Your output must match the data word for word, with every line included.

___ RECORDS FOR THE TASK

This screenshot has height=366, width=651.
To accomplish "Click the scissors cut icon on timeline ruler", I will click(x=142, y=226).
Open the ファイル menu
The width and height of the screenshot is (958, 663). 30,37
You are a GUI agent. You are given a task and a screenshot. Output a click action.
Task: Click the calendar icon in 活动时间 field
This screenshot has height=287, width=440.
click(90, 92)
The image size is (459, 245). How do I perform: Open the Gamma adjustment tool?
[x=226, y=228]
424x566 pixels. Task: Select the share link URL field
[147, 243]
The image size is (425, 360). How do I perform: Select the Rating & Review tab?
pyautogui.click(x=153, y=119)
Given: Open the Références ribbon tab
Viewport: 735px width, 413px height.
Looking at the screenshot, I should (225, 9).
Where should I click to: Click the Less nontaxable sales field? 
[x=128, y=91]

______

SOLUTION BELOW =
This screenshot has height=366, width=651.
To accomplish "Click the scissors cut icon on timeline ruler", I will click(x=142, y=226).
Open the ファイル menu
The width and height of the screenshot is (958, 663). 30,37
You are a GUI agent. You are given a task and a screenshot. Output a click action.
Task: Click the calendar icon in 活动时间 field
This screenshot has height=287, width=440.
click(90, 92)
The image size is (459, 245). How do I perform: Open the Gamma adjustment tool?
[x=226, y=228]
424x566 pixels. Task: Select the share link URL field
[147, 243]
The image size is (425, 360). How do I perform: Select the Rating & Review tab?
pyautogui.click(x=153, y=119)
Given: Open the Références ribbon tab
Viewport: 735px width, 413px height.
Looking at the screenshot, I should (225, 9).
Where should I click to: Click the Less nontaxable sales field? 
[x=128, y=91]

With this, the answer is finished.